- _Action item_: Reproduce exactly the lines below, from the first one through the line containing "Task: Click the orange M coin icon", and omit any pictures.

Stored items
▶

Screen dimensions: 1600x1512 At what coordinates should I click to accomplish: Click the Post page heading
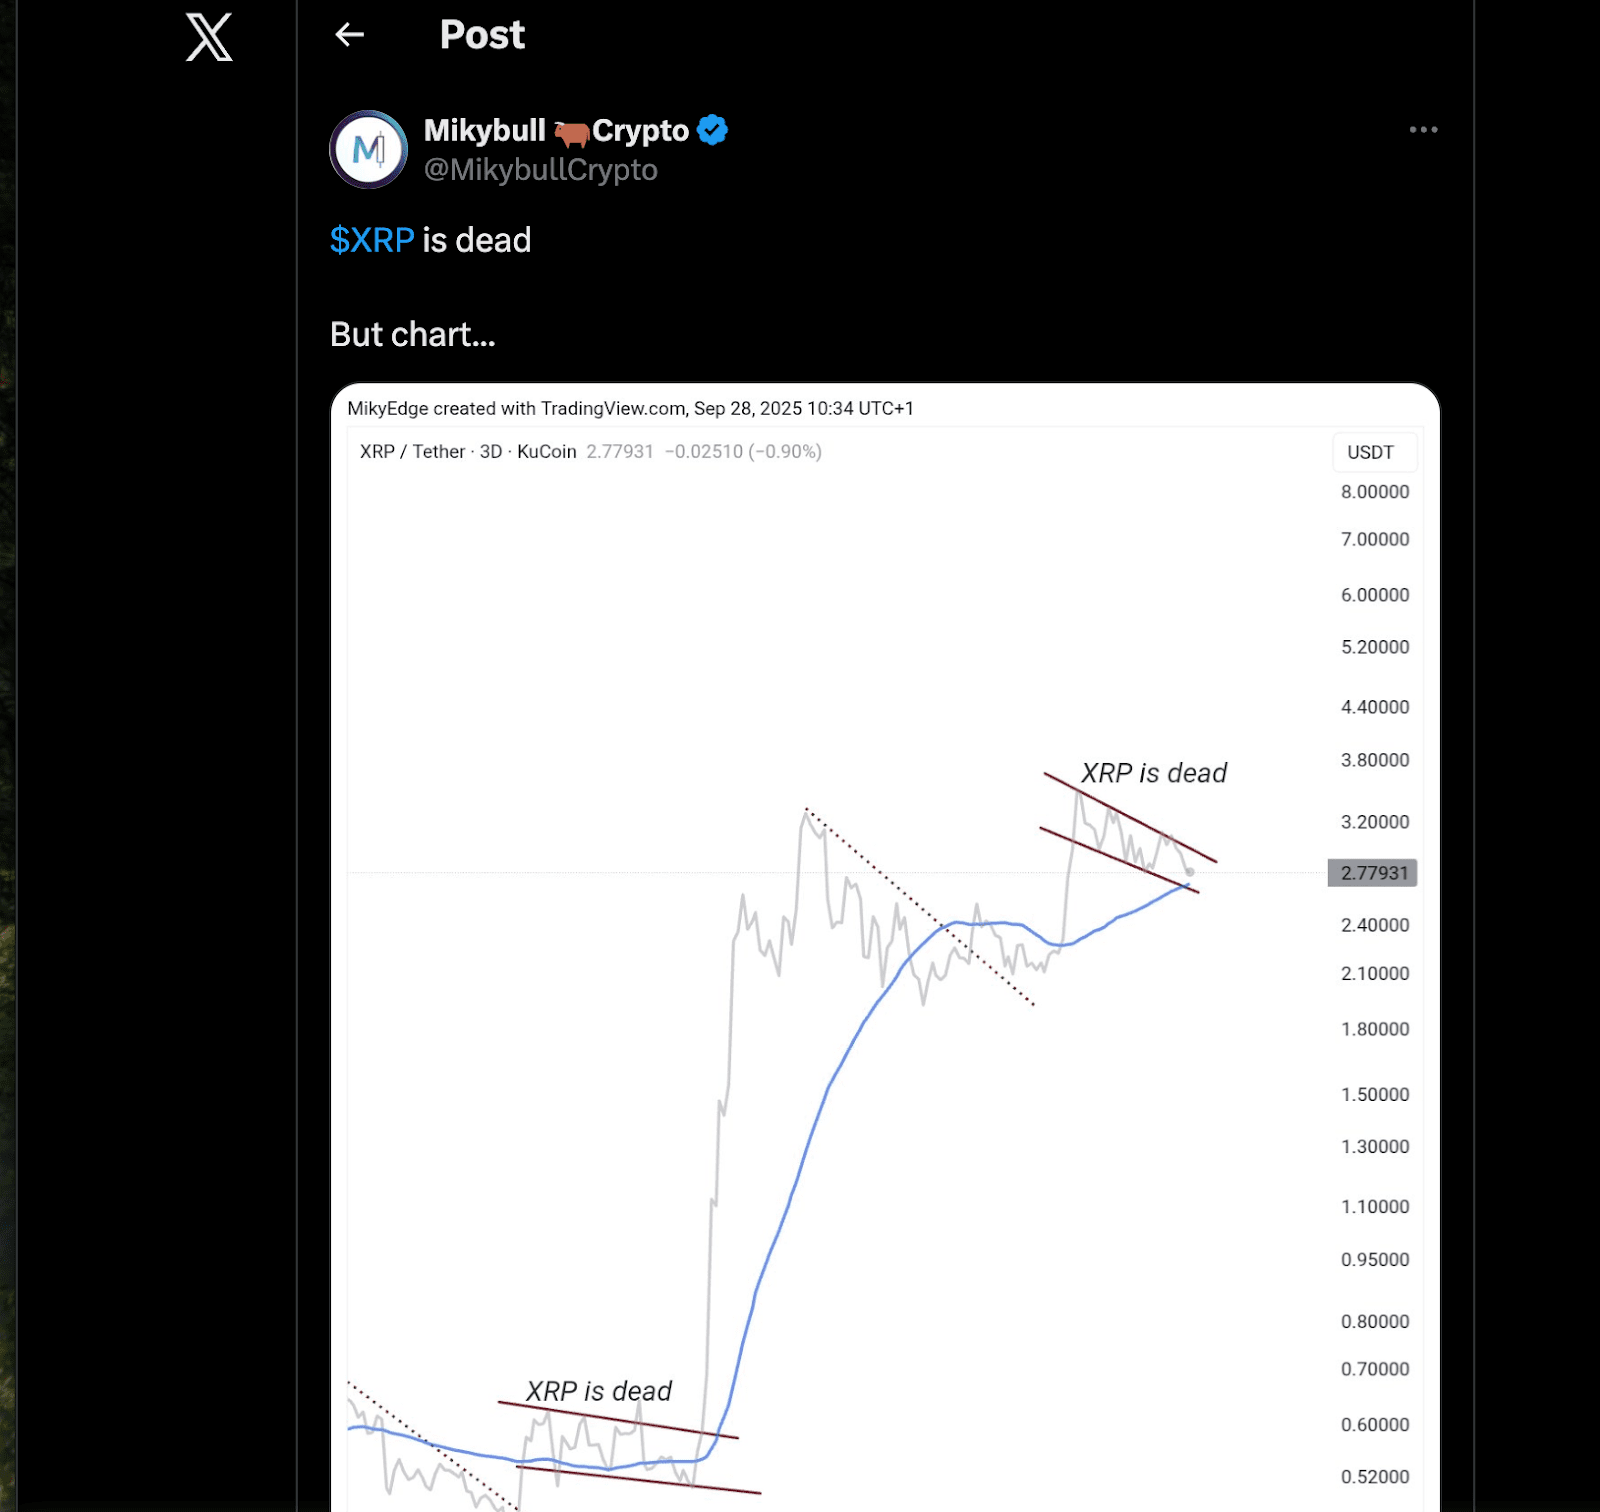click(x=482, y=35)
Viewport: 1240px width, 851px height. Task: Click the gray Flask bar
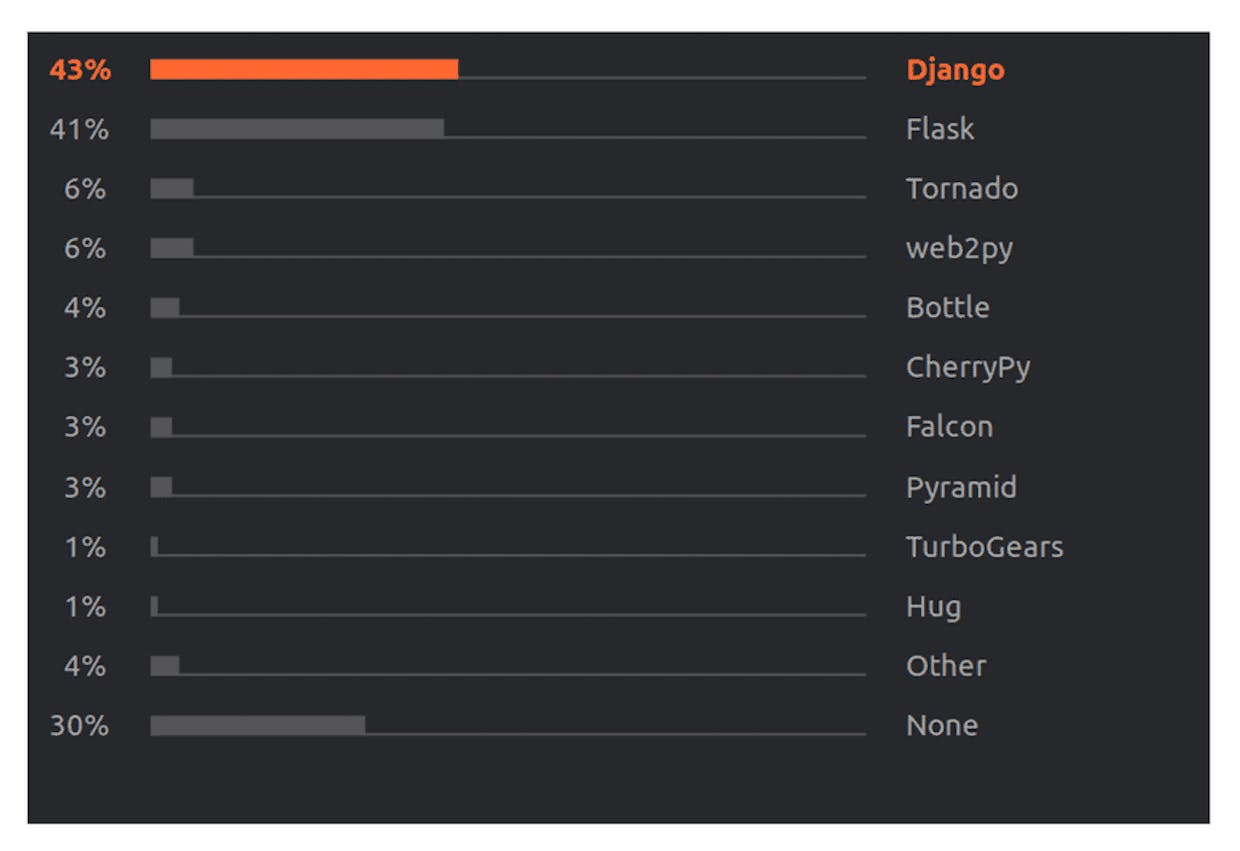click(x=297, y=129)
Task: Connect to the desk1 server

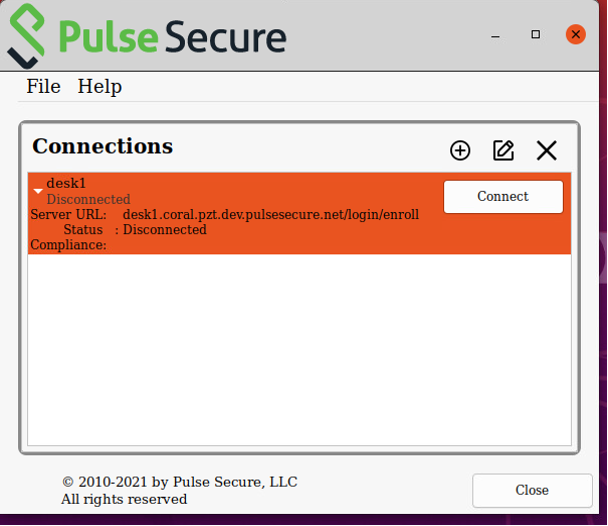Action: (503, 197)
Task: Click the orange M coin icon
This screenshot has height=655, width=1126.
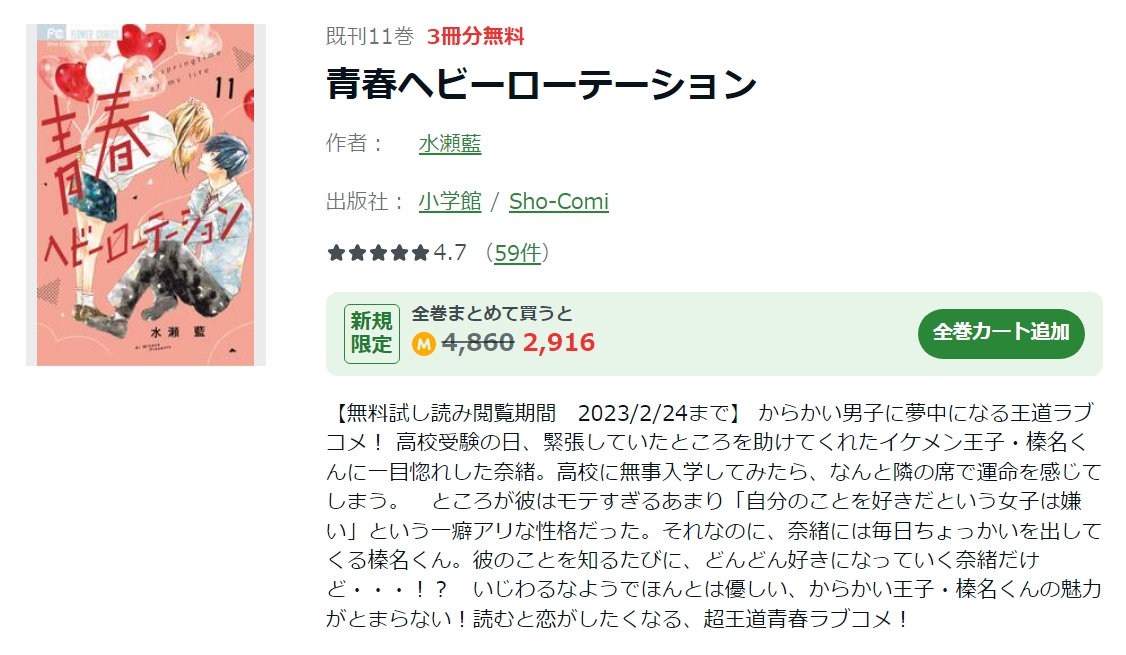Action: click(x=424, y=345)
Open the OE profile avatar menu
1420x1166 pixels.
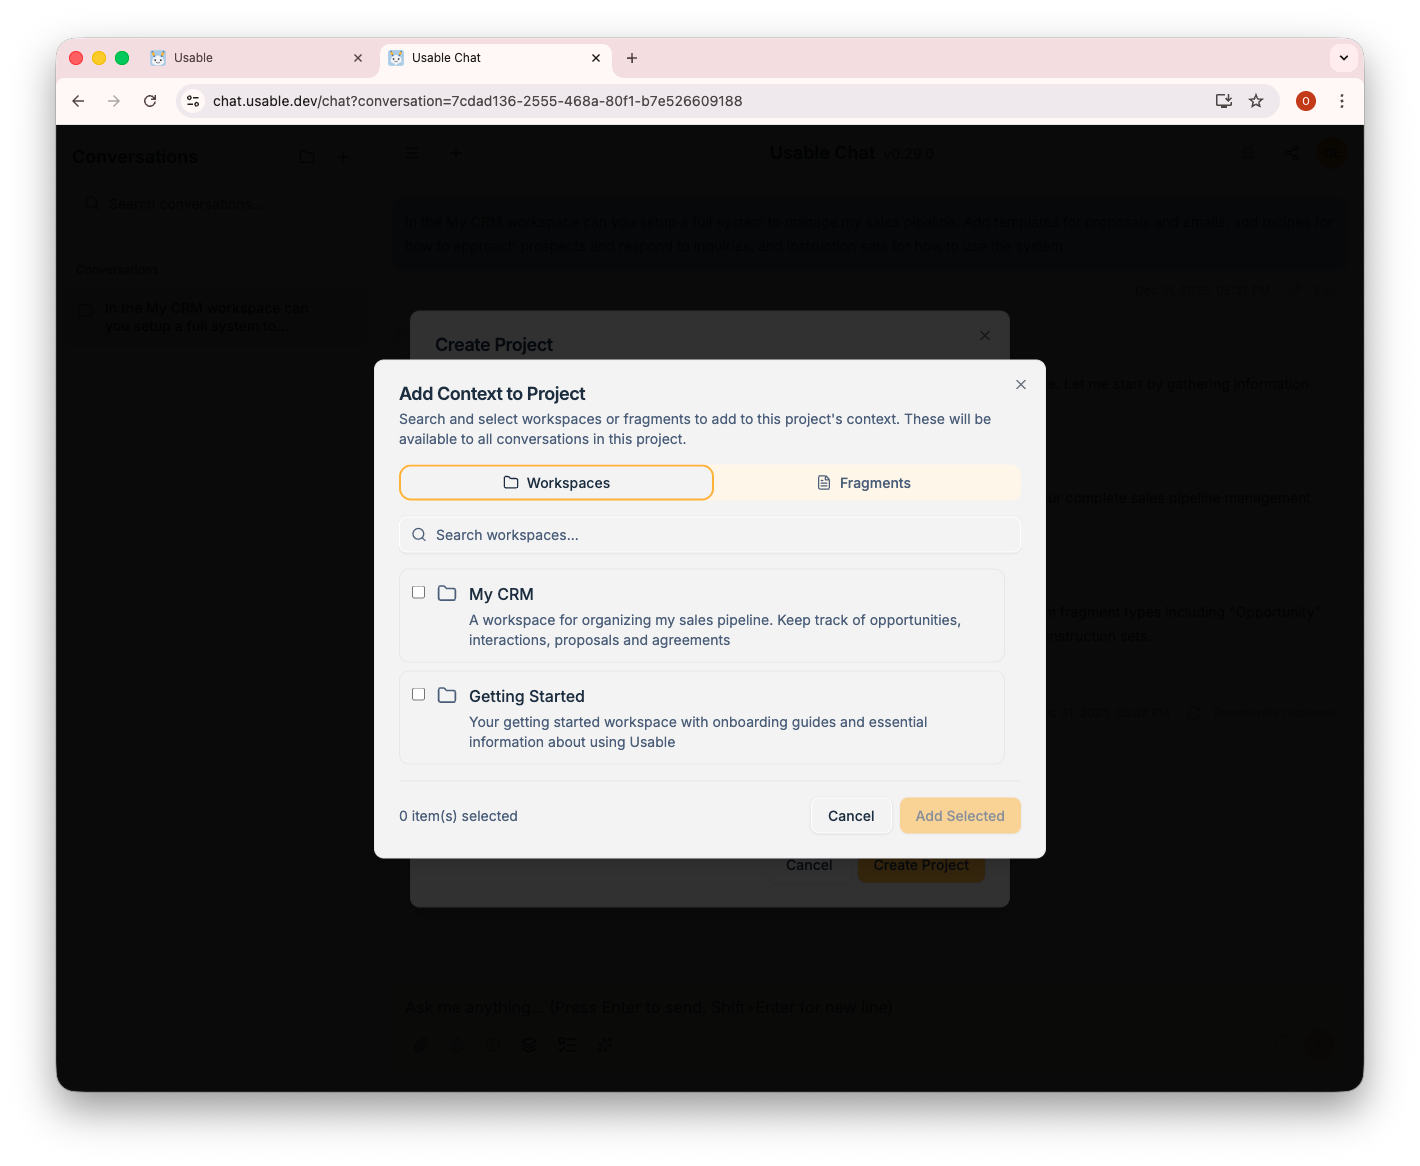click(1332, 153)
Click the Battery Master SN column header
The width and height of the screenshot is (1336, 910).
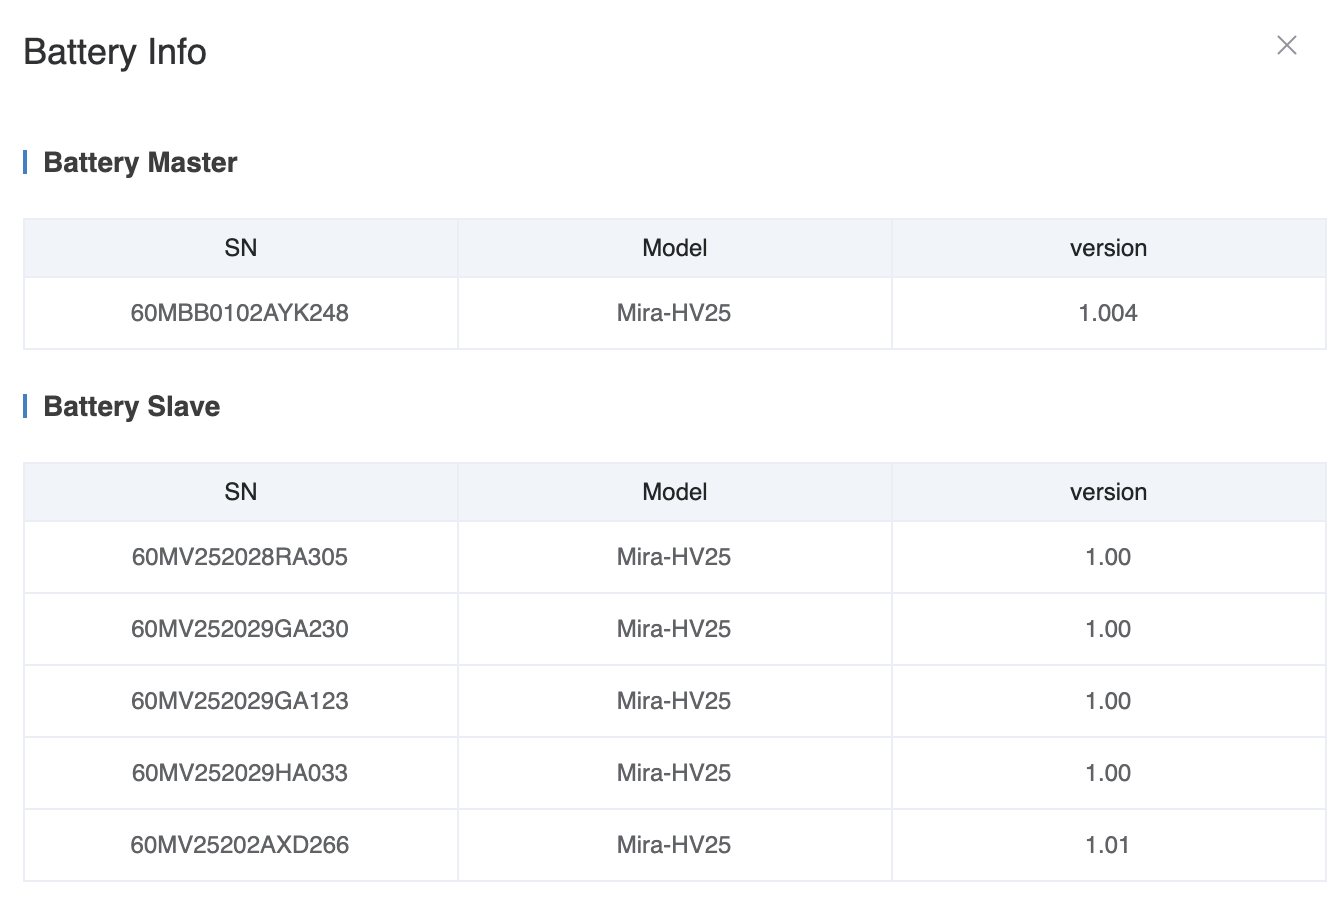click(240, 248)
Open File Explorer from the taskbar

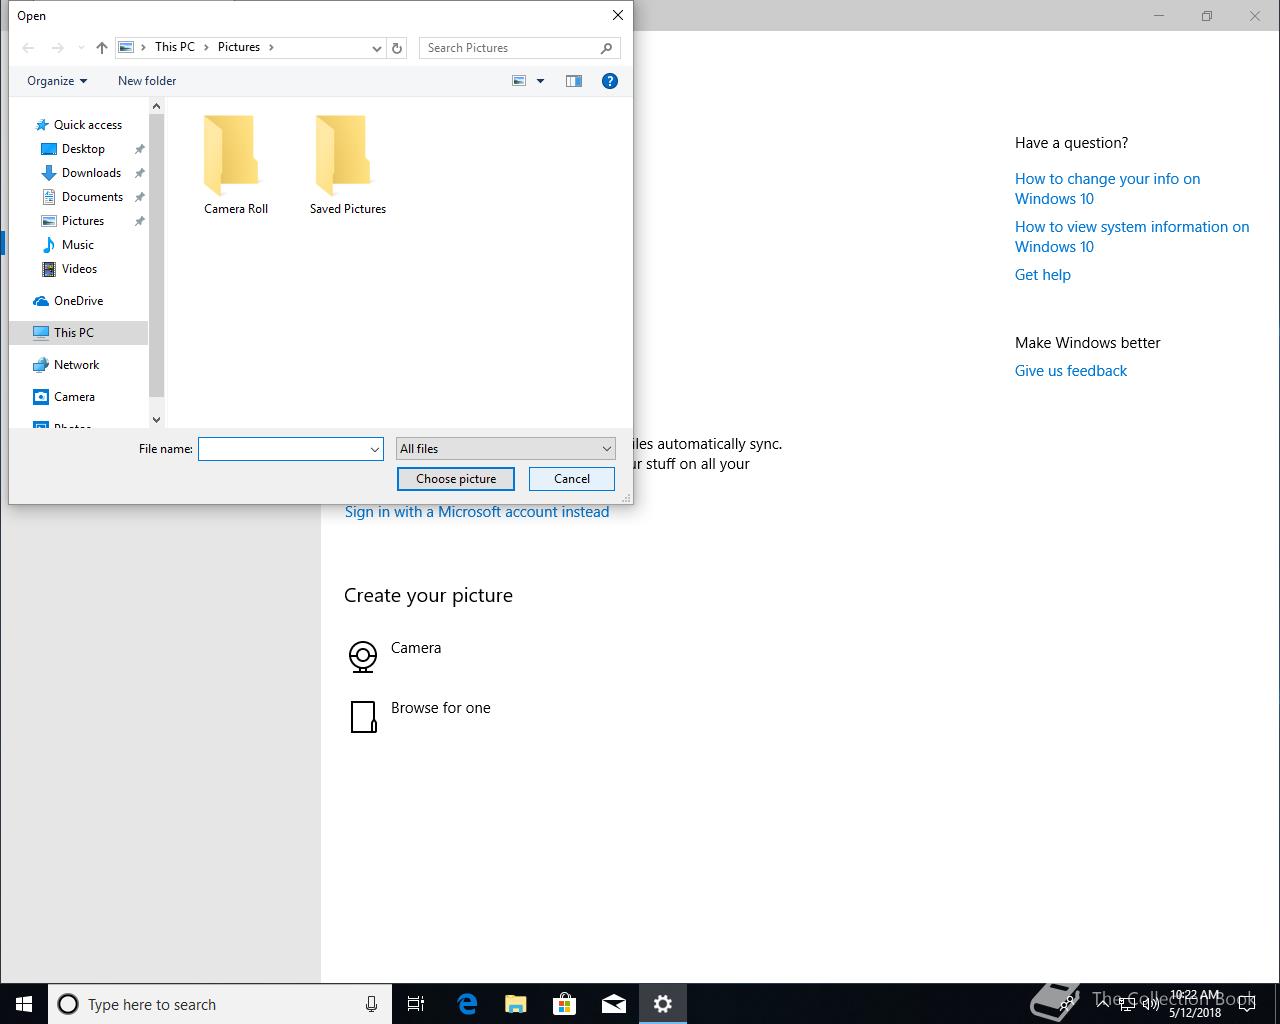point(516,1004)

◀

- _Result of this task_:
Screen dimensions: 1600x1512 At what coordinates should I click to accomplish: Click the Post page heading
click(x=482, y=35)
Viewport: 1240px width, 851px height. Task: Click the gray Flask bar
click(x=297, y=129)
Task: Connect to the desk1 server

Action: (503, 197)
Task: Click the orange M coin icon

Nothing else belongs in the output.